# GOAL OF THE EXERCISE:
Make an exact copy of each entry, leaving out every picture.

# PROVIDED RECORDS:
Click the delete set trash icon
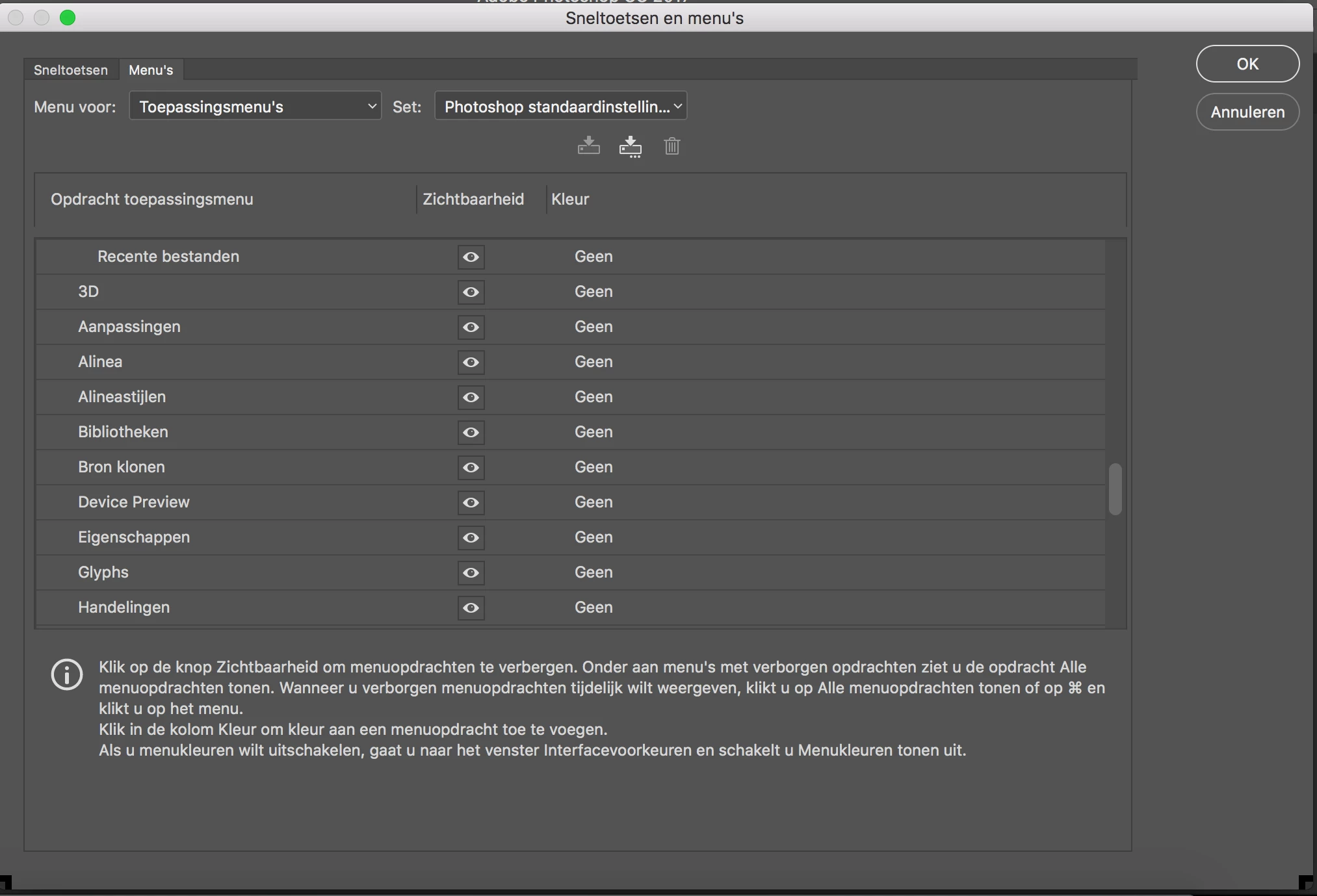Viewport: 1317px width, 896px height. [672, 146]
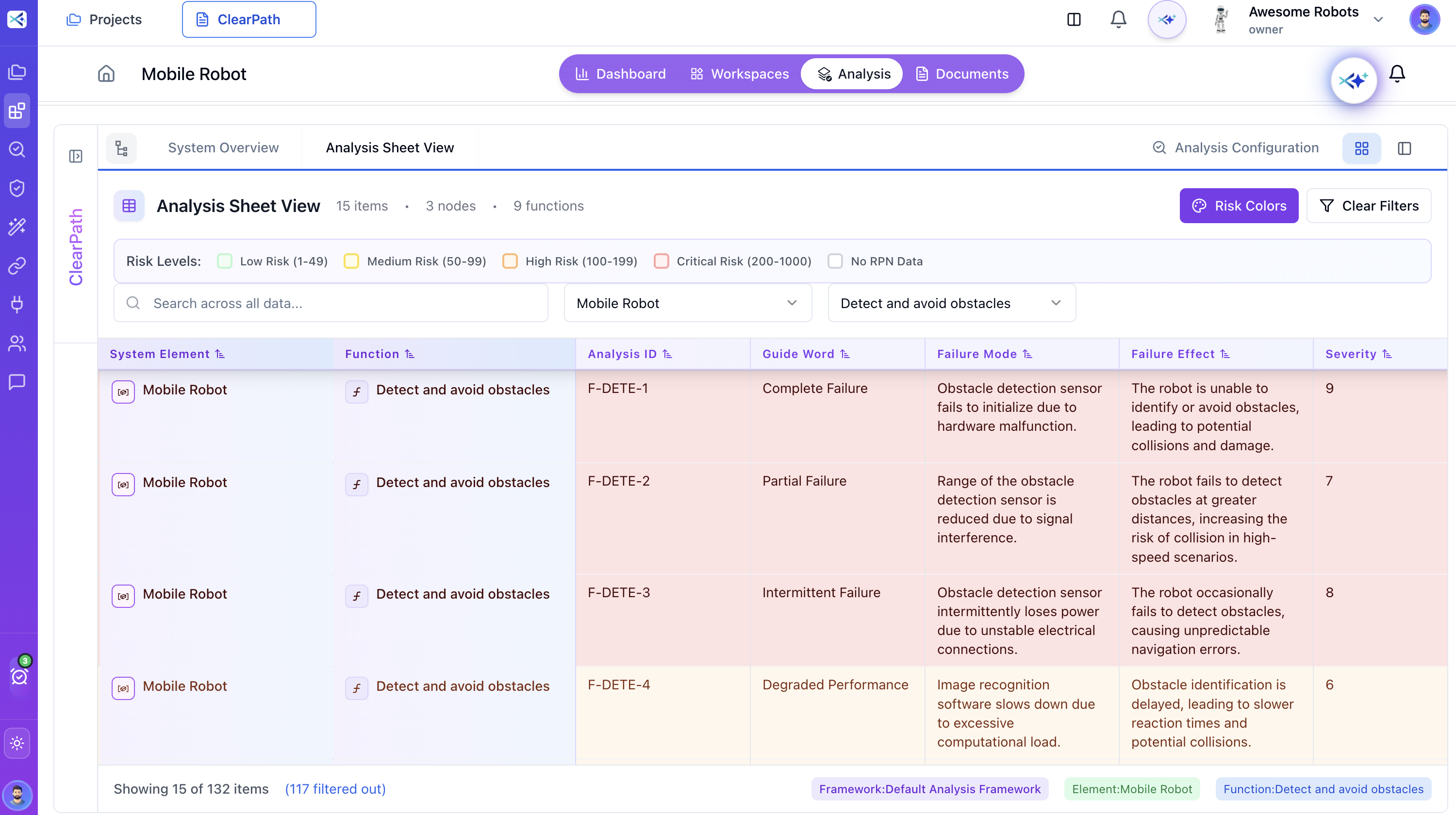This screenshot has height=815, width=1456.
Task: Open the 117 filtered out link
Action: pos(336,789)
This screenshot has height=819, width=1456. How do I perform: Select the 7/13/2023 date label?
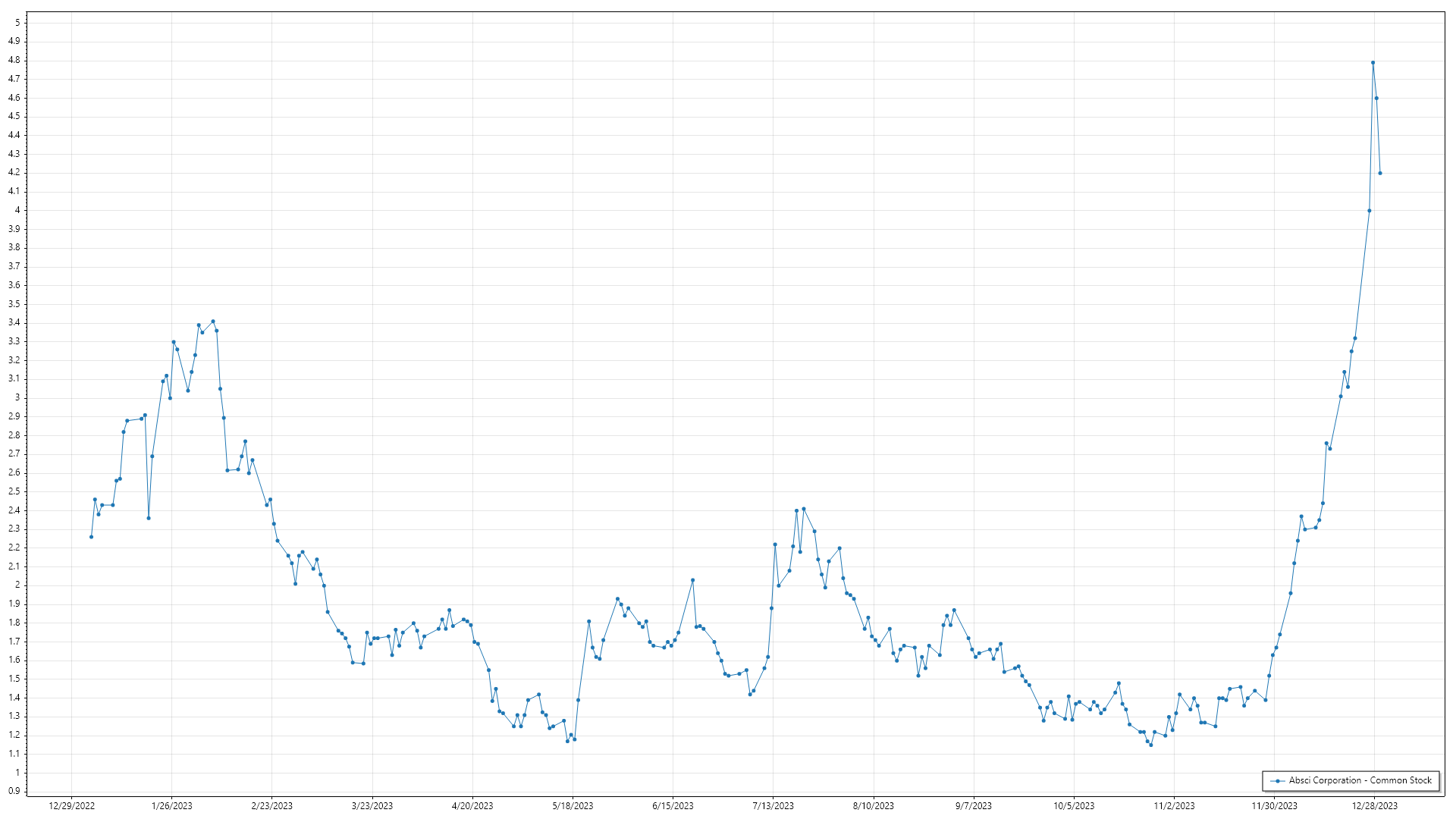click(x=773, y=806)
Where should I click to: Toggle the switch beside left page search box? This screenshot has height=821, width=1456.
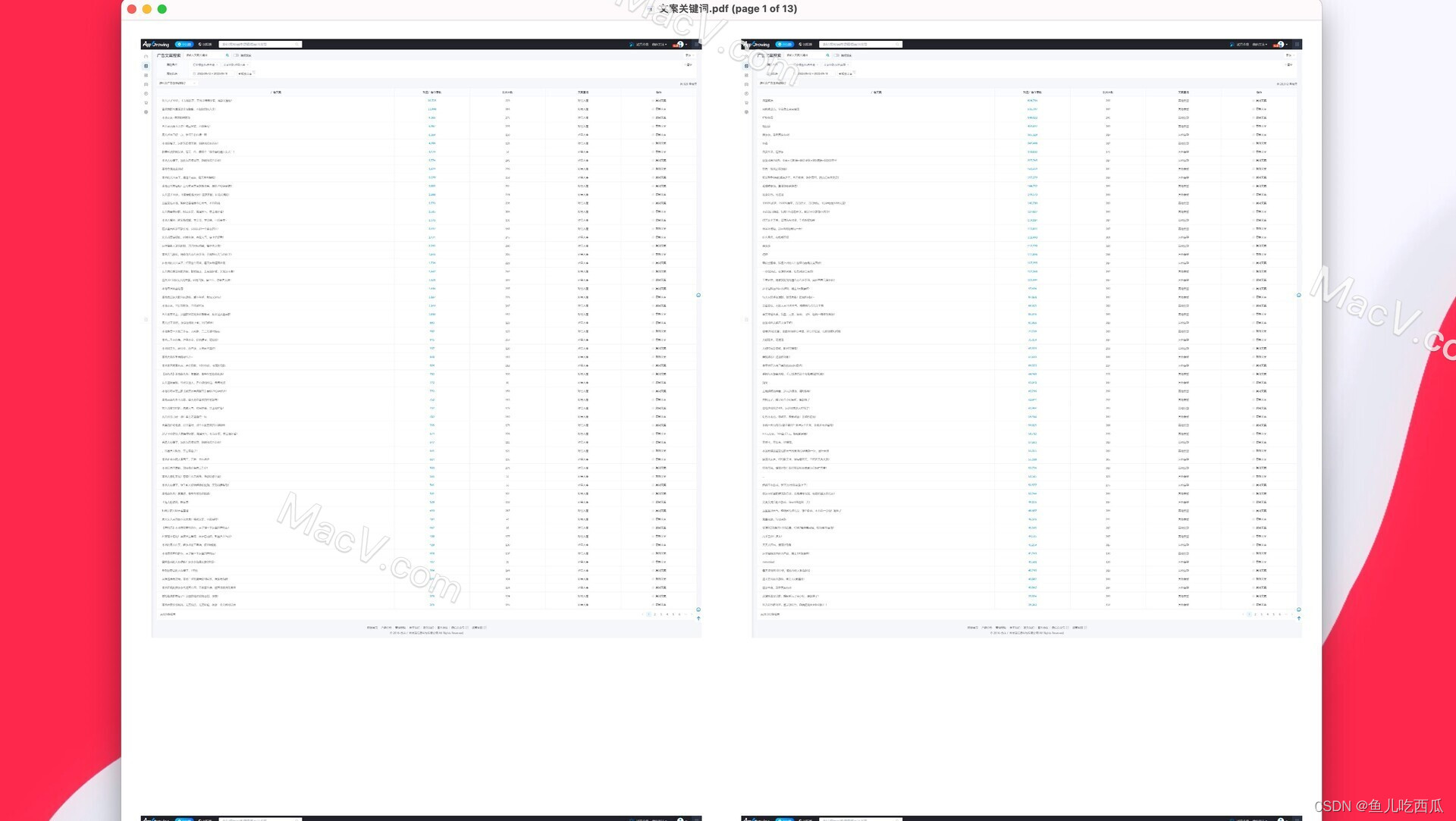tap(237, 55)
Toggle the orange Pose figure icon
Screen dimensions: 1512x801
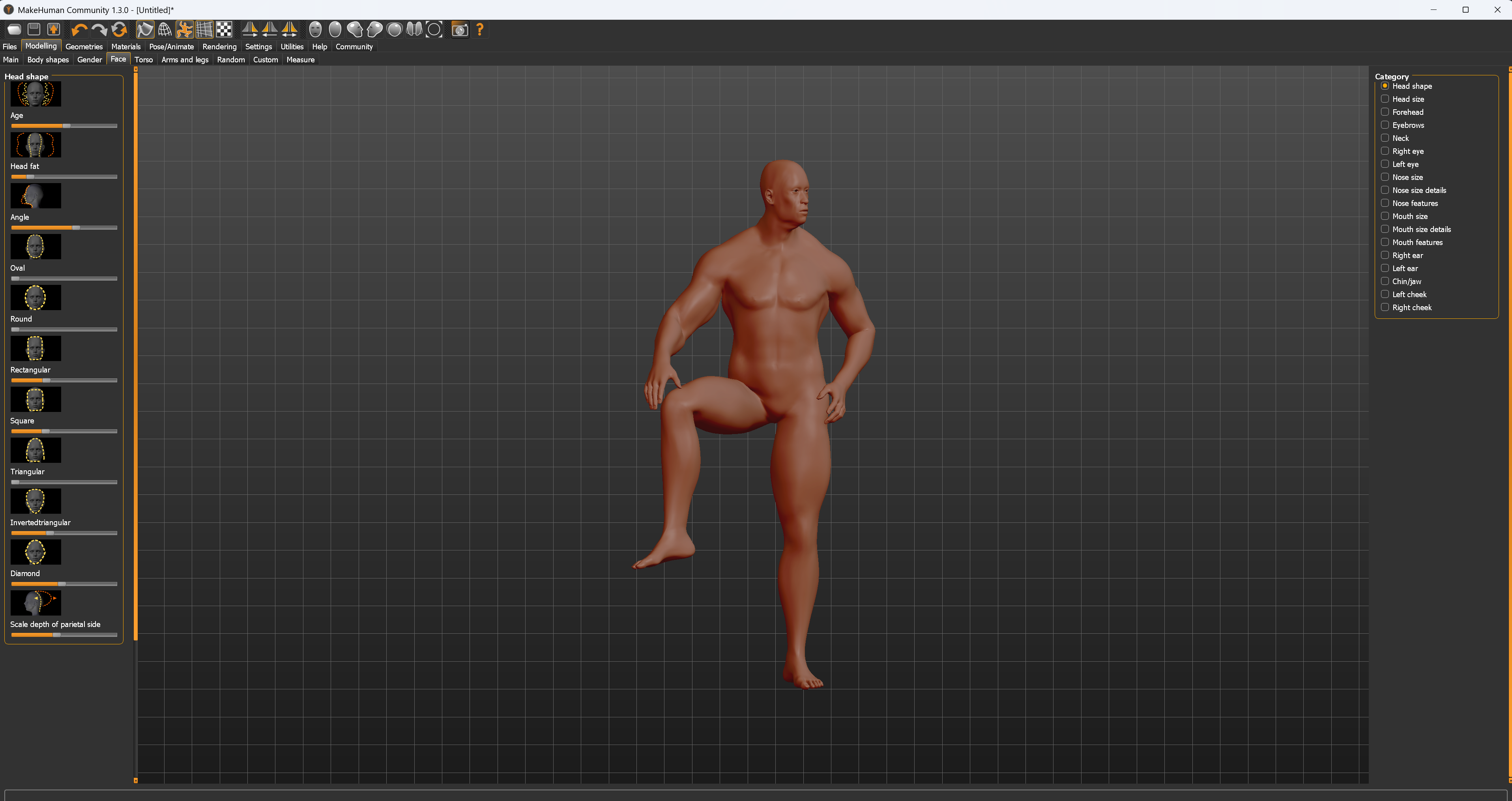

# TASK ANSWER:
Click the delete set trash icon
Viewport: 1317px width, 896px height. [672, 146]
This screenshot has height=815, width=1456.
Task: Open the 117 filtered out link
Action: pos(336,789)
This screenshot has height=819, width=1456. How do I perform: Select the 7/13/2023 date label?
click(x=773, y=806)
Where should I click to: Toggle the switch beside left page search box? This screenshot has height=821, width=1456.
tap(237, 55)
Toggle the orange Pose figure icon
Screen dimensions: 1512x801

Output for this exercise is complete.